I just want to hide any ugliness in my life. And pretend everything is fine. I have no friends, or close people in my life. I keep everyone at arms length, in hopes of not hurting anyone.
This started out as a letter to my closest friend, my landlady. But I feel it’s too much information for her to digest. No one wants to share pain with someone you like and respect.
Maybe there is a board for abused women?
Ellie use to call me when I started dating and cuss me out, telling me I should have been on birth control and never had kids. She use to do this early in the morning to wake up to.
I always did the best I could on the bank salary, which was not enough. Never received child support or alimony of any kind.
I never asked anything from family, nor had many friends. Mostly because I had been controlled by men.
The reason all this came up, was the movie. Where a social worked who had been abused herself. Took the case upon herself. This was based on a true story.
When the women in the camp wouldn’t leave their husband for safety. She explained that this type of abuser looks for lonely, unloved girls/women to prey on. And that if they but give their lives over completely to him, he will care for them and loved them.

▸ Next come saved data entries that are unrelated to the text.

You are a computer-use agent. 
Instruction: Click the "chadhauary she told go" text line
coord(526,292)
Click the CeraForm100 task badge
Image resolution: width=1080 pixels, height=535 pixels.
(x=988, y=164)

It’s like walking on egg shells all of your life, never standing up for yourself. And can’t understand why someone that loves you would be so cruel. The real reason is they don’t love you, but want to control and own you. You are their slave.
Anyway, all of this with my daughter has opened up old wounds……..I’ve never told my family how it really was. I wanted my kids to have some sort of relationship with their father.
I guess I saw my Mother treated the same way by my father and drew this type of person to me.
I know I have come to a place in my life that I can no longer stuff all of this in. How I’m living now, is bringing it to light.
I’m trying to get out there more. But I think my past has caused me to not want to allow people to close.
This is to protect them, as well as myself.
This letter was never meant to be in such detail. So, I doubt that I will send it to you. But needed to talk about it to someone.
So, who ever I allow to read this, it was not meant to hurt or damage the reader in any way. But had to let out some of my pain in order to carry on.
It is out of love and caring for family that I have chosen to keep this secret. From an abused child to an abused women.
Somehow I hope someone stops the cycle.